= What you should do =
The records follow. Filter them to the lines that hold "will".

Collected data

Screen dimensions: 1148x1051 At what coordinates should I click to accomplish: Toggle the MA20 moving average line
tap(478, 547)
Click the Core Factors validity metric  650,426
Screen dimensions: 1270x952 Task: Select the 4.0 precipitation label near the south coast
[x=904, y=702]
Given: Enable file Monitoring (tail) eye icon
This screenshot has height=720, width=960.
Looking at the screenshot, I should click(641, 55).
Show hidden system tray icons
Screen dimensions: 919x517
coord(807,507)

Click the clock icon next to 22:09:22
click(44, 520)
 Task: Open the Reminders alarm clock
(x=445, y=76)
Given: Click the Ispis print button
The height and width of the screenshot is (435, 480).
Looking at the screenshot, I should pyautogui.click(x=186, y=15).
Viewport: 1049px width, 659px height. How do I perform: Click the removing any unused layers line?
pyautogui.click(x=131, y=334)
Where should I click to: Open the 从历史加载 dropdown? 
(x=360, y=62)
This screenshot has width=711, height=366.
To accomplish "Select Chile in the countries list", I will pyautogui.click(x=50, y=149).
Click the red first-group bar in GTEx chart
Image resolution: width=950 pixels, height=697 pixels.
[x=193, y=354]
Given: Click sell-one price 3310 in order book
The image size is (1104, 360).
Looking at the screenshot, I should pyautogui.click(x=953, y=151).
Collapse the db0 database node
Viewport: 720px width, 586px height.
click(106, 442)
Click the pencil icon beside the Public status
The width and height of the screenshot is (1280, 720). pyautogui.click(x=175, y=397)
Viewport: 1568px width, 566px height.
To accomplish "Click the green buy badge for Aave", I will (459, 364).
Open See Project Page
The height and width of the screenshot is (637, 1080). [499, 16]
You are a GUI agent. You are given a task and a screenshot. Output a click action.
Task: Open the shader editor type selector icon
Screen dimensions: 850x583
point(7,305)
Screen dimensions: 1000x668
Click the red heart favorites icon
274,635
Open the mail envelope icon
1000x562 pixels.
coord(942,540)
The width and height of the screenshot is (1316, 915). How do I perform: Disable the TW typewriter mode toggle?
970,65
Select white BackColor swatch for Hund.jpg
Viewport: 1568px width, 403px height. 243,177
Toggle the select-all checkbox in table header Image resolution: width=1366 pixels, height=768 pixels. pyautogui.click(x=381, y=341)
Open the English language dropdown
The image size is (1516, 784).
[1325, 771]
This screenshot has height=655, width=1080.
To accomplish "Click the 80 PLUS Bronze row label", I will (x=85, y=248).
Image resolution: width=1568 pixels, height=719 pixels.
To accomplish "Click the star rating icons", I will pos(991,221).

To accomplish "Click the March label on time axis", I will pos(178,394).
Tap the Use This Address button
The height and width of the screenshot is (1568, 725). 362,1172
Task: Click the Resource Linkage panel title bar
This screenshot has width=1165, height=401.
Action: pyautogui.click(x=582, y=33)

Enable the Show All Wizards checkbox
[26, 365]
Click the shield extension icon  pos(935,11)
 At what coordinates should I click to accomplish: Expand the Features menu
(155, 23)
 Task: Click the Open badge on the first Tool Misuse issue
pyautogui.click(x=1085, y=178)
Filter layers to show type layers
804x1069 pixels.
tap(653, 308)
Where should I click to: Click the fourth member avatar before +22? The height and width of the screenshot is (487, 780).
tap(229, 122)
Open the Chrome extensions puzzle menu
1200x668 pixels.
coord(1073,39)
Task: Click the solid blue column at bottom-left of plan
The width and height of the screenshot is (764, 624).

= Answer below =
To accomplish "Select Chile in the countries list", I will pyautogui.click(x=50, y=149).
To accomplish "Click the green buy badge for Aave", I will (459, 364).
To accomplish "Click the 80 PLUS Bronze row label", I will (x=85, y=248).
To accomplish "Click the star rating icons", I will pos(991,221).
To accomplish "Click the March label on time axis", I will pos(178,394).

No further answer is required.